L’indagine, coordinata dalla Direzione distrettuale antimafia, è un viaggio nell’abisso della divisione territoriale e nelle usanze delle famiglie che hanno scritto e stanno scrivendo la storia criminale della città. Vere e proprie dinastie di malavitosi, colpite con una spallata senza precedenti. Gli investigatori hanno ridisegnato la geografia del male, identificando i capi, i reggenti e i soldati semplici dei clan Contini e Savarese-Pirozzi. Il centro storico è stato sezionato: ogni vicolo, ogni piazza ha un “padrone”. Un controllo che non si limita alle carte geografiche, ma che si sostanzia nel “presidio stabile” degli affiliati. Uomini armati fino ai denti, pronti a fare fuoco per un’occhiata di troppo o per un confine valicato. La disponibilità di armi emersa dalle intercettazioni è spaventosa: un arsenale diffuso, pronto a trasformare Napoli in un poligono di tiro a cielo aperto.
Ma il cuore pulsante e nero di questa inchiesta è il sangue. Le ordinanze mettono finalmente un punto fermo su una scia di morte che ha sconvolto la città tra la fine del 2024 e l’inizio del 2025. È stato identificato un 31enne ritenuto coinvolto nell’omicidio di Emanuele Durante, 20enne ucciso in un agguato il 15 marzo 2025. Un delitto che i magistrati collegano a doppio filo a un’altra tragedia: quella di Emanuele Tufano, il 15enne caduto sotto i colpi di pistola il 24 ottobre 2024, nel pieno di uno scontro tra le paranze della Sanità e quelle di piazza Mercato. Vite giovanissime bruciate sull’altare di una guerra tra clan che non risparmia nessuno, nemmeno chi ha ancora la cartella di scuola sulle spalle. Il potere della camorra, però, non si misura solo in proiettili, ma anche in simboli. Durante le perquisizioni, gli agenti si sono trovati davanti veri e propri tesori.

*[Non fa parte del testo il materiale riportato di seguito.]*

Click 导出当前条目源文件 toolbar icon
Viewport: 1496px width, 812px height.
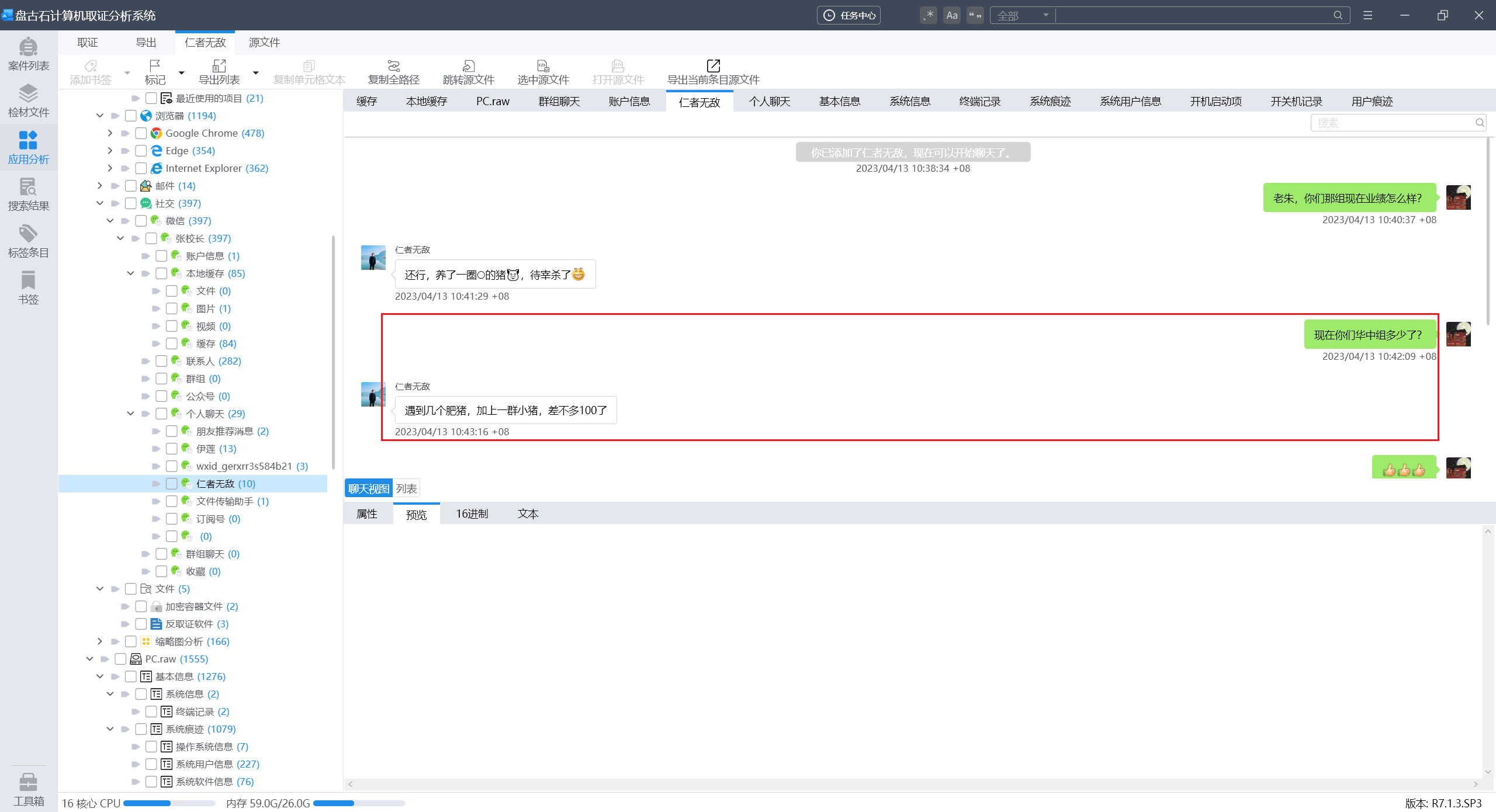(713, 72)
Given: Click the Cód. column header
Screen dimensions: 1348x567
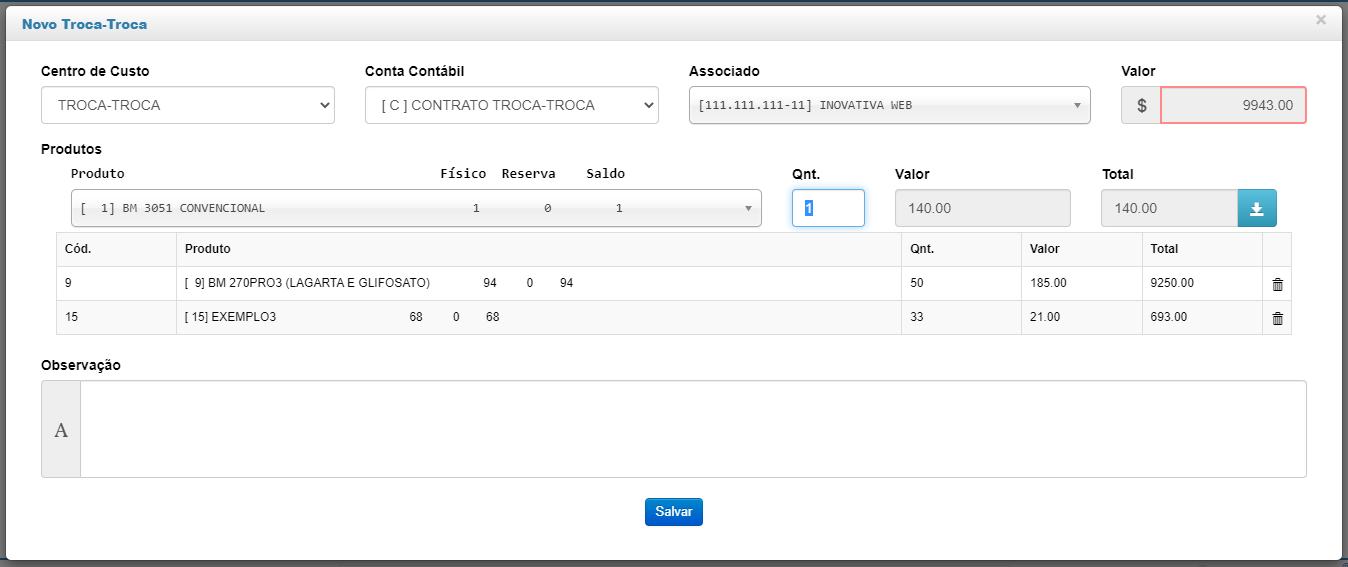Looking at the screenshot, I should 117,250.
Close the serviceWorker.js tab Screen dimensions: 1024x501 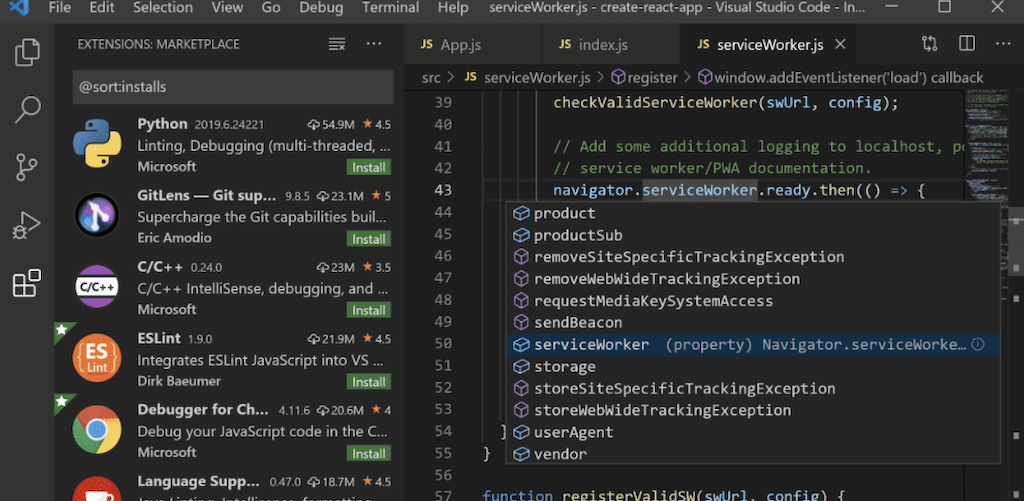[840, 45]
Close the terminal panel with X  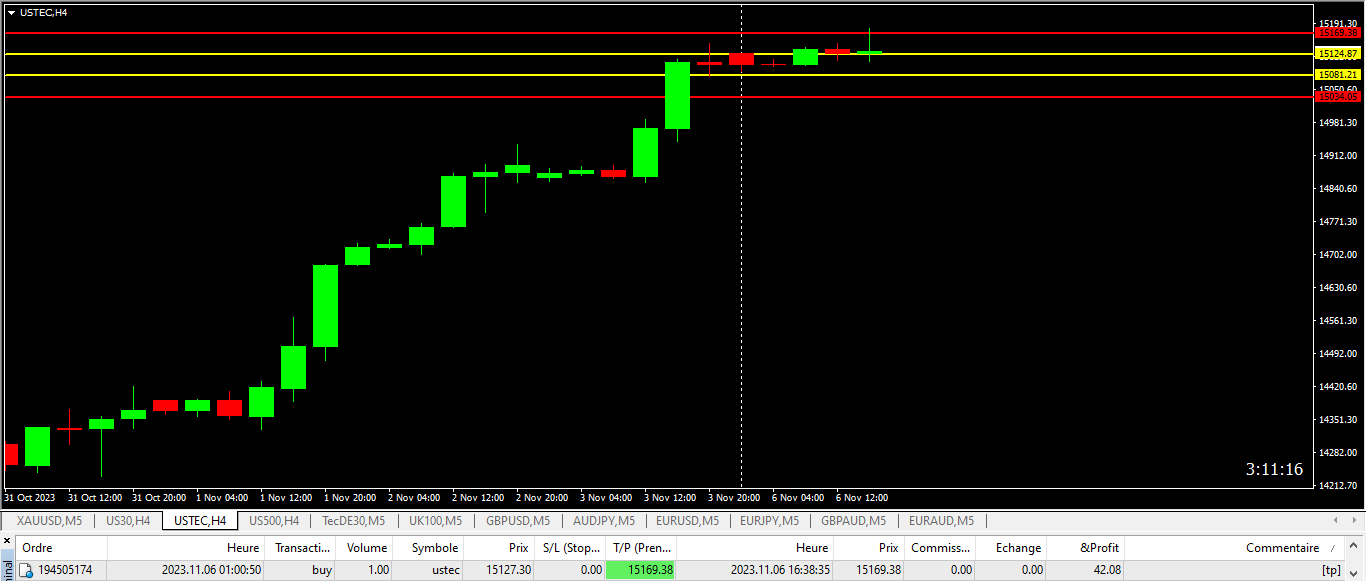coord(5,541)

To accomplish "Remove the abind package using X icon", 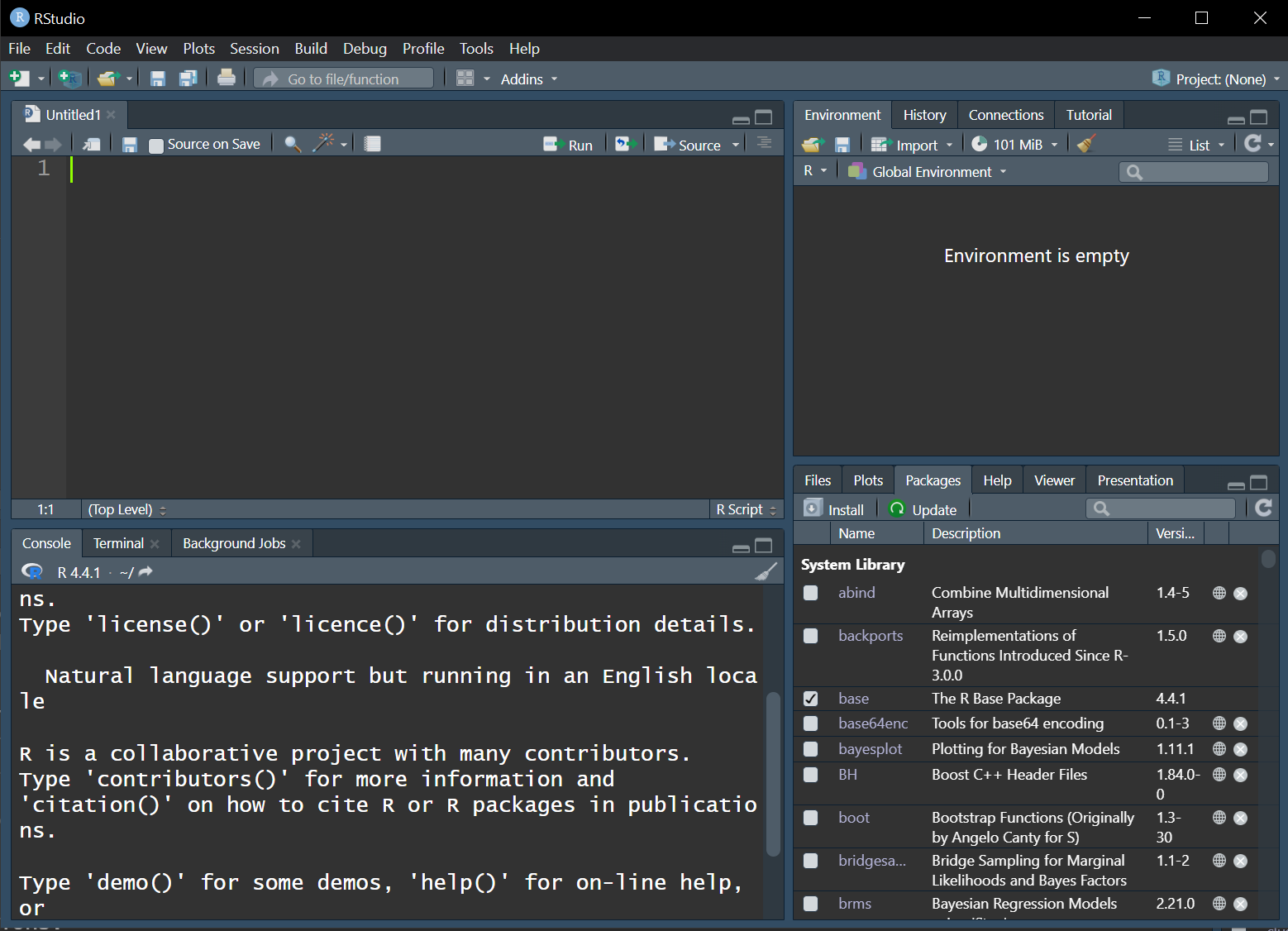I will [x=1240, y=593].
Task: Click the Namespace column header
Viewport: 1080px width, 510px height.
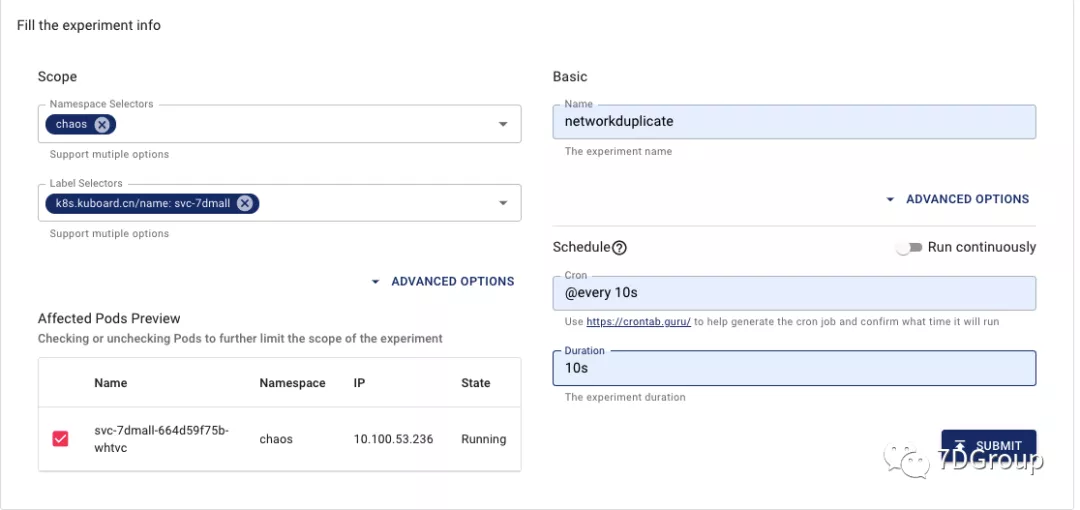Action: (x=292, y=383)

Nelle casseforti e negli appartamenti blindati dei boss sono spuntate borse griffate, gioielli da capogiro, orologi di lusso dal valore di centinaia di migliaia di euro e bottiglie di champagne pregiato. Ma anche il lato più “pragmatico” del business criminale: mazzette di contanti, cambiali e libri contabili degli “stipendi” da pagare agli associati. Insieme alle manette è scattato il sequestro preventivo: conti correnti, immobili di pregio e società commerciali con tentacoli che si allungano ben oltre i confini della Campania, raggiungendo diverse regioni del Nord Italia. Un impero economico costruito sulle estorsioni ai commercianti e sul controllo capillare dello spaccio di droga. Napoli tira un sospiro di sollievo, ma è un respiro corto. L’operazione di ieri ha decapitato i vertici, ha tolto l’ossigeno finanziario ai clan. Resta però la consapevolezza di una città ferita, dove i cartelli Mazzarella e Alleanza di Secondigliano continuano a rigenerarsi.